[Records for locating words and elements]
## START

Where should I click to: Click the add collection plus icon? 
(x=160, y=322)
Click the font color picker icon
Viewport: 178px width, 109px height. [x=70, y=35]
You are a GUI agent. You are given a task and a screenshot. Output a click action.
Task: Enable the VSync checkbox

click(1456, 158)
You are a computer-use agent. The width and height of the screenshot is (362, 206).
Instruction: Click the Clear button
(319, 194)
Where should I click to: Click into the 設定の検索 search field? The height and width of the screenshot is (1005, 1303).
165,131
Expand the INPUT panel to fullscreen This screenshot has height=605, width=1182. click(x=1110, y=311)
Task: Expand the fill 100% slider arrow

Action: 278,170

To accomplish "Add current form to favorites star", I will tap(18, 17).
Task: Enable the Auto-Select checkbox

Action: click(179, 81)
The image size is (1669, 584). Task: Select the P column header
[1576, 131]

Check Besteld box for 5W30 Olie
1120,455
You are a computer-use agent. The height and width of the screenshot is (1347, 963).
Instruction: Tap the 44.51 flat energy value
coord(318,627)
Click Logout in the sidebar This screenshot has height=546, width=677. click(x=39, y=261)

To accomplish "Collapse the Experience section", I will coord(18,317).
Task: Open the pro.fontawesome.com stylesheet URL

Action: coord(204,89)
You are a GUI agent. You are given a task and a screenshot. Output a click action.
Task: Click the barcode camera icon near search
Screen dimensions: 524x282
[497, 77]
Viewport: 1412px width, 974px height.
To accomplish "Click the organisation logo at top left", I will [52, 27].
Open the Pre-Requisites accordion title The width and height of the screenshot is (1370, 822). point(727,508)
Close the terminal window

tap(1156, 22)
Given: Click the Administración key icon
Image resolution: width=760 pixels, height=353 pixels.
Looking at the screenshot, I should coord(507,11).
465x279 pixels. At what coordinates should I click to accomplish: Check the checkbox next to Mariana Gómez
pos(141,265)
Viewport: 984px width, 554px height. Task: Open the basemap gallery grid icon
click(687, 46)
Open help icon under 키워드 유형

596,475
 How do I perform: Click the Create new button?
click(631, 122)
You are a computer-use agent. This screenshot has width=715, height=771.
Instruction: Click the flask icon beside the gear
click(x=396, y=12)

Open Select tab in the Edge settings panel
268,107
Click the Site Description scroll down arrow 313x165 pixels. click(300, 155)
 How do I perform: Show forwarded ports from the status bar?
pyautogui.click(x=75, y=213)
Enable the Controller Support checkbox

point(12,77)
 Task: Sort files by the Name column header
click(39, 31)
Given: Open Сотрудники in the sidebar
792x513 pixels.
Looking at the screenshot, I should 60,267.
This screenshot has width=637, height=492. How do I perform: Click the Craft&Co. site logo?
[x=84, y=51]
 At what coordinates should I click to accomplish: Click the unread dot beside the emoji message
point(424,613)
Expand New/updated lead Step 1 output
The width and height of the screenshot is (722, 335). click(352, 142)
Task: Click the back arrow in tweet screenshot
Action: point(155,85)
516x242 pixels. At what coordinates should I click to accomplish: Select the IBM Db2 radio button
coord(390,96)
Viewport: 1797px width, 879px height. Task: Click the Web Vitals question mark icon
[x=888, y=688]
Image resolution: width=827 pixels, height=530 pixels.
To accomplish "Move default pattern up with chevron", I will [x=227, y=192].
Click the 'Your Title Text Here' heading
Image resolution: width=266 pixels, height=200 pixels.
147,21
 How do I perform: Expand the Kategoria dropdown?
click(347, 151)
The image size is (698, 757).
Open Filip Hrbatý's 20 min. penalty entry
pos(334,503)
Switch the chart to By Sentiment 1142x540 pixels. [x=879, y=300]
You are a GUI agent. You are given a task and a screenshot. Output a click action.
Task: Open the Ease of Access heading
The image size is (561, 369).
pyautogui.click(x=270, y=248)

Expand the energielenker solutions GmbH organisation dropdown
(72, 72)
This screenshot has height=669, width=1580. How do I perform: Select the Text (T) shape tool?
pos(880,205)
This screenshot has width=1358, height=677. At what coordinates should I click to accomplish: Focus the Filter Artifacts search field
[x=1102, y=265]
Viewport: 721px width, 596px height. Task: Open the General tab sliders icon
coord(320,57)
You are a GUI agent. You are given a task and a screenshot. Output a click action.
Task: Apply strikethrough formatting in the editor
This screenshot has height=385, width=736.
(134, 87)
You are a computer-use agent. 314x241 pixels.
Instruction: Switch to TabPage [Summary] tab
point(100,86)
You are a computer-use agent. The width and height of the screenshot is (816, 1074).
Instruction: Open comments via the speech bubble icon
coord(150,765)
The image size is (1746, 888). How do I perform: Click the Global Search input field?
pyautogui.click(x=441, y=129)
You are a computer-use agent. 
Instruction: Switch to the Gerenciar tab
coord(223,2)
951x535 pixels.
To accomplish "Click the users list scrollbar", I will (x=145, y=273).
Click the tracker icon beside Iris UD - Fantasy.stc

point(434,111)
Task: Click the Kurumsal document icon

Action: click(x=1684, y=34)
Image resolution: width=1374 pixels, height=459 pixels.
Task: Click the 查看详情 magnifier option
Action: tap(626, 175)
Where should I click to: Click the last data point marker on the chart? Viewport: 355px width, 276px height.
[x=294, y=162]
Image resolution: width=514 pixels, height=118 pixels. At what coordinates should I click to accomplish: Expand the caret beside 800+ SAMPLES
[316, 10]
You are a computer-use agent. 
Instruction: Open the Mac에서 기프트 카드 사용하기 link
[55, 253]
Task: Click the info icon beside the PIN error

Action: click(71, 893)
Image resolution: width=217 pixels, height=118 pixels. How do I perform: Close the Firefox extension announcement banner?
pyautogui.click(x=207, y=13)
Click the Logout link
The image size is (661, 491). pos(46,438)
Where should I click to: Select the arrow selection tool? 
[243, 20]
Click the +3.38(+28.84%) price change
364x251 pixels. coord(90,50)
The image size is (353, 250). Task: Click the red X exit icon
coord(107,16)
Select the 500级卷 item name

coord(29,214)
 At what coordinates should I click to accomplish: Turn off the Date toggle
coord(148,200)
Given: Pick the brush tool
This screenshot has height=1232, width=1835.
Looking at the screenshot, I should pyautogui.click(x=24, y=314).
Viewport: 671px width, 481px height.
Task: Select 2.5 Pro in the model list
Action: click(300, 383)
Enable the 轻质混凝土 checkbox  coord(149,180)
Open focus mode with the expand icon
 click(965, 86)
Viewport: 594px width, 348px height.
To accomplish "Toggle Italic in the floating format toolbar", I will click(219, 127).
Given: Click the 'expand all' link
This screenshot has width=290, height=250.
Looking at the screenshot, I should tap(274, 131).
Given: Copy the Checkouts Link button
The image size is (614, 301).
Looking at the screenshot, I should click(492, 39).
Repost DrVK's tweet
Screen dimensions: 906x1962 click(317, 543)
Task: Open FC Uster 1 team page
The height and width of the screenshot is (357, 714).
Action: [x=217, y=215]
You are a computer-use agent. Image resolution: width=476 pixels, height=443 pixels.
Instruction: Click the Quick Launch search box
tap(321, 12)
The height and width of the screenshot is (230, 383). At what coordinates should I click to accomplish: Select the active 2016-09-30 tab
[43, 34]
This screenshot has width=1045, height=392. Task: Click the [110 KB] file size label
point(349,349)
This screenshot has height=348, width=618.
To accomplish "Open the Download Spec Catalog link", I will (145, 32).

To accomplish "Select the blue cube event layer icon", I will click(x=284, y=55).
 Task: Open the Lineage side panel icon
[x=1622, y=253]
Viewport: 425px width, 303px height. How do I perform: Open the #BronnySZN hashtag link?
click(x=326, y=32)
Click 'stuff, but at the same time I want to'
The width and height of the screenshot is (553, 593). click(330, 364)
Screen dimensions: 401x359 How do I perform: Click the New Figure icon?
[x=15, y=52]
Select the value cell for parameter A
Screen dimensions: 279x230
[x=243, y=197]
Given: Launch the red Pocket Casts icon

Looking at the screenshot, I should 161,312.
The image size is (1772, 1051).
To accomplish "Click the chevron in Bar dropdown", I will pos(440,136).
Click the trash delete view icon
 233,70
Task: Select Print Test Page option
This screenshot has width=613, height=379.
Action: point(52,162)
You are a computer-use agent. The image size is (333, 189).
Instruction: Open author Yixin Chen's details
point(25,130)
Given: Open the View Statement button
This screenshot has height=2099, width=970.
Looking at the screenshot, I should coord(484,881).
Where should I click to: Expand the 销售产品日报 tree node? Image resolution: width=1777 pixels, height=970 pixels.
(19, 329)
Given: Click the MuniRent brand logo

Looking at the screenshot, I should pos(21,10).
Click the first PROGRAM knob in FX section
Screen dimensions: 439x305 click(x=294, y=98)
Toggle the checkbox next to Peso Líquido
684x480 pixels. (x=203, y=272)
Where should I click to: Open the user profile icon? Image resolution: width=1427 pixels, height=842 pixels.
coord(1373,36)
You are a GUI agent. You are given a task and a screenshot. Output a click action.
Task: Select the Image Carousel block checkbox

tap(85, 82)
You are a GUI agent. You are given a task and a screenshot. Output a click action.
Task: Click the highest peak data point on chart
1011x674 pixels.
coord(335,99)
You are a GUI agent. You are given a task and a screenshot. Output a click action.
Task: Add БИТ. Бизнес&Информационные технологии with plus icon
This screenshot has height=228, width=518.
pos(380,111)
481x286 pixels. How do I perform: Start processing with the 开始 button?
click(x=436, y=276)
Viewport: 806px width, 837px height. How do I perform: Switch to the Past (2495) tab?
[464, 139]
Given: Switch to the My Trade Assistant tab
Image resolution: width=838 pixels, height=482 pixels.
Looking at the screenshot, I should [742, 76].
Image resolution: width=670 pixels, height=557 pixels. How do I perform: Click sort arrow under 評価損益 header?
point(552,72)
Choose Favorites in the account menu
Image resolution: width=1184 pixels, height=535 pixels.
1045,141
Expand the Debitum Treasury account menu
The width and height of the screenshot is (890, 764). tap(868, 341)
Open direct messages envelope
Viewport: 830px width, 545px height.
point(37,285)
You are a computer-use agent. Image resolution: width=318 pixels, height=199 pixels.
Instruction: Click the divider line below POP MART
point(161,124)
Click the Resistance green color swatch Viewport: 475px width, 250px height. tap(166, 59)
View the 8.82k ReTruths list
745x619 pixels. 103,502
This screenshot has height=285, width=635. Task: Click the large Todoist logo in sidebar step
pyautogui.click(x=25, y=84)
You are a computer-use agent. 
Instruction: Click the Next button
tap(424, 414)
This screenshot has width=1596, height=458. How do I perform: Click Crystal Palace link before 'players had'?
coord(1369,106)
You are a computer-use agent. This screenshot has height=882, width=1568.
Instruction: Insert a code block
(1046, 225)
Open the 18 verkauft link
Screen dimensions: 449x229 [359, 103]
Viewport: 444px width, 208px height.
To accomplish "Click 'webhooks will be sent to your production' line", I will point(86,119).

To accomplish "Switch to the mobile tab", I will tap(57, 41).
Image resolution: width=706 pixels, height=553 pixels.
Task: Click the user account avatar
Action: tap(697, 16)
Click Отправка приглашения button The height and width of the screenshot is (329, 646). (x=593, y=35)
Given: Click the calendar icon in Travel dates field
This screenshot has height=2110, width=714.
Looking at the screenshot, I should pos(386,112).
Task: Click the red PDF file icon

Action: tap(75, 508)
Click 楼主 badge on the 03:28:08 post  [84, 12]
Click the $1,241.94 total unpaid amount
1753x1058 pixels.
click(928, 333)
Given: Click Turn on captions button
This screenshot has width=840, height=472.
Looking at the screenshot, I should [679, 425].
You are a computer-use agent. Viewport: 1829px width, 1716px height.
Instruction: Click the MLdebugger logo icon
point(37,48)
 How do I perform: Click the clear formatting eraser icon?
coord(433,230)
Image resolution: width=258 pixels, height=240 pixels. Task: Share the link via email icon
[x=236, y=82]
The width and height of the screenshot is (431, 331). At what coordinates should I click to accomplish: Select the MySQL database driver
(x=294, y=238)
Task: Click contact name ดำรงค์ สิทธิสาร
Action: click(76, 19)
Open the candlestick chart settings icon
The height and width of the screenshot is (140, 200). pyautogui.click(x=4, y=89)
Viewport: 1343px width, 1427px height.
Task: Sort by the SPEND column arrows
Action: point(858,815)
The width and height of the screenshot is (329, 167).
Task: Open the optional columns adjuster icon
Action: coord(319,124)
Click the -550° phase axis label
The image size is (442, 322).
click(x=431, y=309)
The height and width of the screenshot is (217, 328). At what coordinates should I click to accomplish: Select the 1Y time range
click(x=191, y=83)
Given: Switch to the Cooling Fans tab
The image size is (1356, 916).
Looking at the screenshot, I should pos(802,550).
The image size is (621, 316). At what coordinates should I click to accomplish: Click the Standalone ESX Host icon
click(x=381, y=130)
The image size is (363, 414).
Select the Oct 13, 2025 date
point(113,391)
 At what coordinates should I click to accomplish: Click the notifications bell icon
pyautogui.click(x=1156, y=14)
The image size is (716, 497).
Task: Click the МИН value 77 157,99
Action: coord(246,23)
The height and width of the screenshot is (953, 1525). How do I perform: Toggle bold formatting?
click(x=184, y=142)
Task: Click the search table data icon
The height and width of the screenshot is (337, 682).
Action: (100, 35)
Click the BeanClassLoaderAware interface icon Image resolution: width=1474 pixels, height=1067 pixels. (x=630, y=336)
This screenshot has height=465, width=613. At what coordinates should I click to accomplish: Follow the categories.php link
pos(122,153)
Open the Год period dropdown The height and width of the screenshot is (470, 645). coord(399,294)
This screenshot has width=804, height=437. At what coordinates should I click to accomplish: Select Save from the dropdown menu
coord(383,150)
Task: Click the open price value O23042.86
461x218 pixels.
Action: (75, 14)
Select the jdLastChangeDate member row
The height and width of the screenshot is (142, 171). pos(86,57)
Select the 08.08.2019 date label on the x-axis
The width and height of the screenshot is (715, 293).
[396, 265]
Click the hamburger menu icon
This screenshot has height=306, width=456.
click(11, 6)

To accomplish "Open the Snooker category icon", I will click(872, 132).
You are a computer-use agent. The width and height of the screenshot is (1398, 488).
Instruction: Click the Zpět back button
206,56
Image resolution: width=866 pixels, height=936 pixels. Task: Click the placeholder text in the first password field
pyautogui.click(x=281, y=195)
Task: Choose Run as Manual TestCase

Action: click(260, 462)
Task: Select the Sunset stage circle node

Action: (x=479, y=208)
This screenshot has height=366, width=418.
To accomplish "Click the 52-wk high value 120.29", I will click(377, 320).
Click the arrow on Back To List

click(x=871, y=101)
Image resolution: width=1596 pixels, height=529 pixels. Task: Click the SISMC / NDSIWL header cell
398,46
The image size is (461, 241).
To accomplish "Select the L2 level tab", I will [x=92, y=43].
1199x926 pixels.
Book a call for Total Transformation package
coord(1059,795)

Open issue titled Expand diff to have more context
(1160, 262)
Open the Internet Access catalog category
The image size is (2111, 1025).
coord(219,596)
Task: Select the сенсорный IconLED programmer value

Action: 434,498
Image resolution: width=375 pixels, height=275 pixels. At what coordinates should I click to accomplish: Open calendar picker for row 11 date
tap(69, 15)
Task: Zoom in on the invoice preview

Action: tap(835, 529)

## END

Stated goal - Revise the records starting at the line that contains "Given: Click the 'expand all' link" and ending after the line that contains "[x=15, y=52]", replacing "Given" with "Task" and leaving everything else unchanged. Return only those lines.

Output of the exercise -
Task: Click the 'expand all' link
This screenshot has width=290, height=250.
Looking at the screenshot, I should tap(274, 131).
Task: Copy the Checkouts Link button
The image size is (614, 301).
Looking at the screenshot, I should click(492, 39).
Repost DrVK's tweet
Screen dimensions: 906x1962 click(317, 543)
Task: Open FC Uster 1 team page
The height and width of the screenshot is (357, 714).
Action: [x=217, y=215]
You are a computer-use agent. Image resolution: width=476 pixels, height=443 pixels.
Instruction: Click the Quick Launch search box
tap(321, 12)
The height and width of the screenshot is (230, 383). At what coordinates should I click to accomplish: Select the active 2016-09-30 tab
[43, 34]
This screenshot has width=1045, height=392. Task: Click the [110 KB] file size label
point(349,349)
This screenshot has height=348, width=618.
To accomplish "Open the Download Spec Catalog link", I will (145, 32).

To accomplish "Select the blue cube event layer icon", I will click(x=284, y=55).
 Task: Open the Lineage side panel icon
[x=1622, y=253]
Viewport: 425px width, 303px height. How do I perform: Open the #BronnySZN hashtag link?
click(x=326, y=32)
Click 'stuff, but at the same time I want to'
The width and height of the screenshot is (553, 593). click(330, 364)
Screen dimensions: 401x359 How do I perform: Click the New Figure icon?
[x=15, y=52]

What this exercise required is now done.